▸ **What you should do**
Exactly the lines from the one containing "Click the latest" through the end of the listing should be written out, both ends included, and nothing more.

▸ **Material for the task**
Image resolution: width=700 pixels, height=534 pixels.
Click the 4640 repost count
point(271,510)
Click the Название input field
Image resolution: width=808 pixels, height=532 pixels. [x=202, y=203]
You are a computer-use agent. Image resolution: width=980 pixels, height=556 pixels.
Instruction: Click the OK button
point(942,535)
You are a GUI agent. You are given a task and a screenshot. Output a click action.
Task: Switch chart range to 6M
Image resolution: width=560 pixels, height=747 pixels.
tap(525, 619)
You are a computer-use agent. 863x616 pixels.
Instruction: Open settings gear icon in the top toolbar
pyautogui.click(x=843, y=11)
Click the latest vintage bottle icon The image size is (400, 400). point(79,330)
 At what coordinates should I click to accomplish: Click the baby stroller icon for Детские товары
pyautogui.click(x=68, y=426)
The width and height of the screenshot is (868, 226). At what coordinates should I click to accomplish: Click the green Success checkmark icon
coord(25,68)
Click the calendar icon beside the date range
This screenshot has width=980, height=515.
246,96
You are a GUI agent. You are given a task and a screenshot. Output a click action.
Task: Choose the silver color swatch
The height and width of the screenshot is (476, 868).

▸ **Solution for this problem**
Click the latest vintage bottle icon The image size is (400, 400). point(79,330)
 At what coordinates should I click to accomplish: Click the baby stroller icon for Детские товары
pyautogui.click(x=68, y=426)
The width and height of the screenshot is (868, 226). At what coordinates should I click to accomplish: Click the green Success checkmark icon
coord(25,68)
Click the calendar icon beside the date range
This screenshot has width=980, height=515.
246,96
You are a GUI agent. You are given a task and a screenshot. Output a click action.
Task: Choose the silver color swatch
The height and width of the screenshot is (476, 868).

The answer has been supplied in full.